• _Supplied passage_:

For whenever there is talk of rights, it is only in terms of them being
recognised or granted by a particular institution, with the inevitable
implication that said institution also has the ability to take them away.

"Rights," are generally a minimal list of things which we have decided that
the state, in its' supposedly limitless benevolence, should grant us.
Despite the supposed counter to this at the conclusion of the American
Constitution, the right as a concept, really presupposes the idea that the
state's power is limitless and absolute, and that said rights exist as the
sole exception to that rule, in order to provide human beings with some
minimal possibility of basic survival.

Witness, as probably the ultimate example of this travesty, the United
Nations' "Universal Declaration of Human Rights."

The United Nations evidently does not intend, that individuals reading that
document, engage in critical thinking, or experience anything other than a
tearful and entirely non-discriminatory fog of endorphins in response to it.
Any individual who did exercise critical thinking, might realise that in
producing a "universal," declaration of such rights, the UN was also
declaring itself to be the equally "universal," sole arbiter of them. As a
result, the document can be seen as a trap, and an invitation to universal
slavery; for if, as is the UN's wish, it became the sole arbiter of rights,
and the sole possessor of any kind of military force on the planet, and it
also became corrupt, and decided that some of the "rights," which are
necessary for the optimal continuance of human life, should be rescinded, to whom would common humanity appeal?

I do not, and never have, seen the United Nations as truly being an
instrument of either genuine virtue, justice, or global peace, as it
apparently loves to claim; but rather quite the opposite, and as a result,
my position is instead that those three goals would be far better served, by the organisation being summarily and ingloriously disposed of.

• _Written exercise_:
Decide whether each statement below agrees with the passage on rights and the United Nations, answering yes or no and quoting the words of the passage that settle it. 1. The passage presents rights as something recognized or granted by a particular institution. 2. The writer views the United Nations as an instrument of global peace. 3. The writer's position is that the United Nations should be reformed rather than done away with.

• _Raw data_:
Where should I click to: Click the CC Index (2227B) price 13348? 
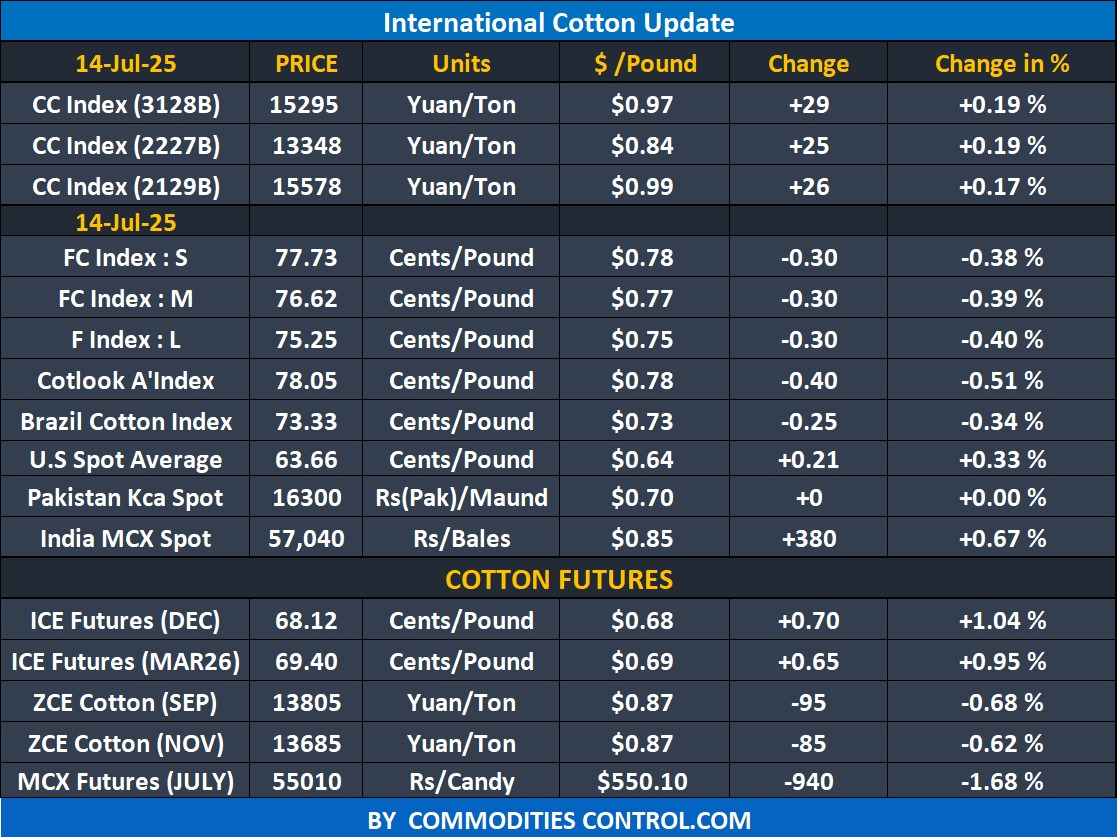306,146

• _Answer to the exercise_:
1. Yes: "it is only in terms of them being recognised or granted by a particular institution"
2. No: "I do not, and never have, seen the United Nations as truly being an instrument of either genuine virtue, justice, or global peace"
3. No: "those three goals would be far better served, by the organisation being summarily and ingloriously disposed of"